The prim fukutaicho gave a strangled sort of sound. "Huh? Me? I wasn't…. no, not really…"

"Honestly Ise fukutaicho, I'm the superior officer of all the not members of the Secret Mobile Corps. I can tell when someone is hiding something from me."

"But –

"Ise."

Nanao flushed. "Uh, yes. Sorry…um, Taicho, I'd like the Teacher outfit, and the one for a Geisha…" she whispered hurriedly while the others were preoccupied with refilling glasses and setting aside some of the gifts.

"Consider it done."

"Errr…well…"

"Do not contact me, I will contact you myself. Understood?"

"Yes, Soi Fon Taicho!"

Inoue clapped her hands to get the attention of everyone. "Um, okay, so there are sandwiches and pork buns available, as well as refills for drinks, so no one gets hungry. Who wants to go next?"

Kiyone raised her hand "I'd like to give my present now, please."

"Oh sure, why not."

Clearing her throat, Kiyone handed Rukia a messily-wrapped present. "Excuse the wrapping, Kuchiki, it's just that Sentaro is an idiot who doesn't know how to wrap presents properly.

Smiling, Rukia accepted the gift. It was of a book, something she has never seen before.

Nearby, Matsumoto smiled as she realized what it was.

"The Shinigami Secrets… what is this, Kiyone?" Rukia asked as she leafed through the book.

Kiyone blushed at the question. "Um… well… Kuchiki…"

"Yey! Story time!" chirped Yachiru as she sat beside Rukia.

"It's the most graphic piece of literary work in the whole of Soul Society." Nanao said, as she pushed up her glasses nervously.

Suddenly, the bride-to-be who was reading turned REALLY red as she read a particular phrase from the book.

"Really?" Tatsuki asked, "You have that in the afterlife?"

"Arisawa-san," Unohana explained, "the souls in soul society has urges too… and that, well, it IS the most controversial book ever written.

"How do you know about it anyway Taicho?" Kiyone said; "I thought that it was mostly guys who read that…"

Unohana Taicho looked a bit uncomfortable. "Well, a roommate of mine, back at the Shinigami Institute read that book as suggested by her then-current beau.

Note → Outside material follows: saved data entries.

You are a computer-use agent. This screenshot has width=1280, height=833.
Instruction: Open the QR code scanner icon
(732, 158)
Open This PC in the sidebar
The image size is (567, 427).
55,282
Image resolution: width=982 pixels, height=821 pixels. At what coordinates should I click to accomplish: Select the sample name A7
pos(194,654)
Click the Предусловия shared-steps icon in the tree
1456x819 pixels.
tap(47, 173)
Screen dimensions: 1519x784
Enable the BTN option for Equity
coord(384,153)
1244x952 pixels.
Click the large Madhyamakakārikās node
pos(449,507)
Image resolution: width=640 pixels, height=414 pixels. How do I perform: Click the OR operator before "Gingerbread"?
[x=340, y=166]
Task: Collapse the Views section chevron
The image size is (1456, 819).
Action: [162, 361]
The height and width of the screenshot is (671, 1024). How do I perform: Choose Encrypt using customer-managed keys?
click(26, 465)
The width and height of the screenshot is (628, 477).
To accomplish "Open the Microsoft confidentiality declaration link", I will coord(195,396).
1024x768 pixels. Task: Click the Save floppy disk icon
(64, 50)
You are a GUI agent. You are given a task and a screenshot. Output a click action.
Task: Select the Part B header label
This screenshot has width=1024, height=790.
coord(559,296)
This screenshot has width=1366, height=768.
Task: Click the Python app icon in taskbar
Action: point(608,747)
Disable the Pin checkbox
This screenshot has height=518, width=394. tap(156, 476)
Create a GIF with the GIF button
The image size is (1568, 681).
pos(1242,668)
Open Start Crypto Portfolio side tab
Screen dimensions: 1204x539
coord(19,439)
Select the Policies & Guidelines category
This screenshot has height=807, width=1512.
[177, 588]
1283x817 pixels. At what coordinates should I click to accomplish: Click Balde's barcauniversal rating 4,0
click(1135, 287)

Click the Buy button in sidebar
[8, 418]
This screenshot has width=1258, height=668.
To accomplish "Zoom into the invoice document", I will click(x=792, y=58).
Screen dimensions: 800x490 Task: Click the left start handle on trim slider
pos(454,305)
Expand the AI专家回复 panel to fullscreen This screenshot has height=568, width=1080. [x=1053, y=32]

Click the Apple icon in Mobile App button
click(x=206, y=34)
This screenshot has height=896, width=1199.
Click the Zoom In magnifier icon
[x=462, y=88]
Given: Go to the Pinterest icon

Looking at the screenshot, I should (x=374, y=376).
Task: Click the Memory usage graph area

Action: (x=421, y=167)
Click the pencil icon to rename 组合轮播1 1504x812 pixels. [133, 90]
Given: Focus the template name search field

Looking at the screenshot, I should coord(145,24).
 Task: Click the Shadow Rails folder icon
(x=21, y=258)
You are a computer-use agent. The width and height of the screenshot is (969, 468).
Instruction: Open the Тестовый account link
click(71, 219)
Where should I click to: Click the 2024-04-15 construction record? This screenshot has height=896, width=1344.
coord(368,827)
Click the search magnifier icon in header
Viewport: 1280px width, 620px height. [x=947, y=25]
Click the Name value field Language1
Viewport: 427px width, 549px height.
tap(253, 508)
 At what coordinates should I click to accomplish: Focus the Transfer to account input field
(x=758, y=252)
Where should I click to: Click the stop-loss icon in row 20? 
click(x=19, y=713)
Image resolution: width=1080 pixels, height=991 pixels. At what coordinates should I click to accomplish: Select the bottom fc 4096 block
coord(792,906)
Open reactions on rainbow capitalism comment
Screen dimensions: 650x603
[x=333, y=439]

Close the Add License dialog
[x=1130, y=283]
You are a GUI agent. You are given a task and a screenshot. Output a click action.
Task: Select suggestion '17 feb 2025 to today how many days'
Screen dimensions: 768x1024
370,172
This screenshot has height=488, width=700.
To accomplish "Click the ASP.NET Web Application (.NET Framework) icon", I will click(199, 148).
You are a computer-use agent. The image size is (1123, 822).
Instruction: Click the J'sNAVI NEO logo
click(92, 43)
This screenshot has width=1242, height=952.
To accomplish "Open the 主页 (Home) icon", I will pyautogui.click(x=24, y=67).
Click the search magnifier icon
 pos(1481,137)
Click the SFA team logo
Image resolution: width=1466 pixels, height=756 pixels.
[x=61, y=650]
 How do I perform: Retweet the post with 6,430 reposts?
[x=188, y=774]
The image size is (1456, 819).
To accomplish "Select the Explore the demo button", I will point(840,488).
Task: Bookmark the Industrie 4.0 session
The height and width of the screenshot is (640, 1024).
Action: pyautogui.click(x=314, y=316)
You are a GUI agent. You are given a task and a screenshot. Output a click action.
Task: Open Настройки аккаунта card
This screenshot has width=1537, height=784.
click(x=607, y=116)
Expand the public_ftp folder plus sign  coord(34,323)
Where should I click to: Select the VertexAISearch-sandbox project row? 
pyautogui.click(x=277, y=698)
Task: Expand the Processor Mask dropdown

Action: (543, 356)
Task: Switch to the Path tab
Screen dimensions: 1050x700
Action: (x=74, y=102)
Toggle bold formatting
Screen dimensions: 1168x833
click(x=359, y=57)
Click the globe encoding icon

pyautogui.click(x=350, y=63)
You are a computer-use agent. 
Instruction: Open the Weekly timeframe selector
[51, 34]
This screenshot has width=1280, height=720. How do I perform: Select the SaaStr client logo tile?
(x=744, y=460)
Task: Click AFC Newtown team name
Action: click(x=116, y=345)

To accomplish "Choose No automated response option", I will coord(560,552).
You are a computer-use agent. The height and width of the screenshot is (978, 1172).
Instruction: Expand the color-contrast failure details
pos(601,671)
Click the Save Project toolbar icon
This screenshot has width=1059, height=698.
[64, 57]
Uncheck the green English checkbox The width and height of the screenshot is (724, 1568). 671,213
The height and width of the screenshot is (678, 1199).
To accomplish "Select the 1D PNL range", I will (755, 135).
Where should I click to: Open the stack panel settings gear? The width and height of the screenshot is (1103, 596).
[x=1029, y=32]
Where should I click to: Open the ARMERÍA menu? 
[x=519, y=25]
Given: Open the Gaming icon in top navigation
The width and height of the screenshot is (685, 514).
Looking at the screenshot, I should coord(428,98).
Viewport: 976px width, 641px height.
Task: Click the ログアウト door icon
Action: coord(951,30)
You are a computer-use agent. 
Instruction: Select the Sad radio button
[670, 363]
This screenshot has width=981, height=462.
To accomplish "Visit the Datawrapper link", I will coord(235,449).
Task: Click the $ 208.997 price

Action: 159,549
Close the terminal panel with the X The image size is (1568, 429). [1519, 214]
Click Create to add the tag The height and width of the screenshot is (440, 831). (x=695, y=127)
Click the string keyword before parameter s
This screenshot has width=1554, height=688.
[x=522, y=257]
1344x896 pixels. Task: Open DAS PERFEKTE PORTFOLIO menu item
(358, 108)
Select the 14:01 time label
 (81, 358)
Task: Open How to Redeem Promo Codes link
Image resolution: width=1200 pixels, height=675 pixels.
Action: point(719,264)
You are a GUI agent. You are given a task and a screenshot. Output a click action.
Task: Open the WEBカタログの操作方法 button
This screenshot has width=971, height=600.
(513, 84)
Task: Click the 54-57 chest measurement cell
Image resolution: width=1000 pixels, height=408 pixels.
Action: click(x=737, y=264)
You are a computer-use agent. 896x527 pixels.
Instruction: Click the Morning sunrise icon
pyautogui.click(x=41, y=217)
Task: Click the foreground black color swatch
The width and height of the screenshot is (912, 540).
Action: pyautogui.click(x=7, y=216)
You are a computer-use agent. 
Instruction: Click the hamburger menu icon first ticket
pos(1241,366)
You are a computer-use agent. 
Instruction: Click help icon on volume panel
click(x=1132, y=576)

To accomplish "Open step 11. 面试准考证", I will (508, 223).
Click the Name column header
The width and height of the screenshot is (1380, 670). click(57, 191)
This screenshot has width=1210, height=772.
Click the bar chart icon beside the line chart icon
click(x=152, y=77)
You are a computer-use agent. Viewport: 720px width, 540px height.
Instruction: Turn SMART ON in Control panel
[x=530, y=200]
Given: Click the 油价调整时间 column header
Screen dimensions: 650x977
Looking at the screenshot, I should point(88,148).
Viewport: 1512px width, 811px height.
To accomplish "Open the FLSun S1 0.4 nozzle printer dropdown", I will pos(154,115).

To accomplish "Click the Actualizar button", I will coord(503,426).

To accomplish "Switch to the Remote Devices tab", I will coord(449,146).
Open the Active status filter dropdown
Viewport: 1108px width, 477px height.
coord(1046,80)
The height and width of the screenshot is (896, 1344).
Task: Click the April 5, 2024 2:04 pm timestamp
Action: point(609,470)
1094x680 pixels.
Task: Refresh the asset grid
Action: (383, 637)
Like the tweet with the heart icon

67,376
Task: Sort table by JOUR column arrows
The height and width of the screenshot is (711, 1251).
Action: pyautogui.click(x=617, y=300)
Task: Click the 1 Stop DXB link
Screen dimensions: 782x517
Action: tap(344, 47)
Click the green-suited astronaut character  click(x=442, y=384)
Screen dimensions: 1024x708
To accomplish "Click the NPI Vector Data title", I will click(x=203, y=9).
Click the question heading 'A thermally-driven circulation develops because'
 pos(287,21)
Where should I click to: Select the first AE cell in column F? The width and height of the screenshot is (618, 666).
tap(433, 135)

She was a bit careless and left it lying around where I found it."

Rukia's eyes bulged almost out of their sockets as she continued to read the book.

"Like I'd pass an opportunity to read stuff like that! I bought one from the store, and it was frightfully expensive too…" Matsumoto said.

"Kyoraku Taicho has a limited edition copy of that in our division's library. He calls it, an educational experience for the new recruits."

"I'd like to ask, but are most of the shinigami in your world perverts?" Karin asked, "I mean, almost everyone I met IS."

"I'm NOT a pervert!" Rukia exclaimed hotly, as she let go of the book immediately. The thing hit the ground with a dull thump.

"Of course not, Rukia-nee; you're completely clueless about this." The dark-haired Kurosaki said as she tried to placate the other.

The bundle of bubbly pink known as Yachiru hurriedly took the book and leafed through it. "Eh? His… lips touched her … breasts… tho-through the thin fabric… of her yukata…his to-tongue traced the outline of…her …ni… pples…" she read haltingly. "Argh! But there's no pictures, how do I understand this?"

"Yachiru-fukutaicho!" Momo cried out as she attempted to grab the book from the younger shinigami. However, Yachiru proved to be faster, as she eluded Momo by climbing on top of the table and jumping over the others.

"Ne, bun girl," Yachiru asked Momo as she continued to weave out of the other's reaching range "Why does a guy touch your breast? Are you cleaning it or something, and he's helping you? Ken-chan didn't explain that part to me."

"Yachiru fukutaicho!" A now-blushing Momo cried out, "Please, give me the book!"

Suddenly, the goddess of flash was in between them. Before Yachiru or Momo could say anything, she grabbed the book and flashed to the end of the room. "It's not yet your bedtime, Yachiru. Maybe later, okay?"

"You promise?"

"Tell you what," Yoruichi said, "We'll let Zaraki read this for you, okay?"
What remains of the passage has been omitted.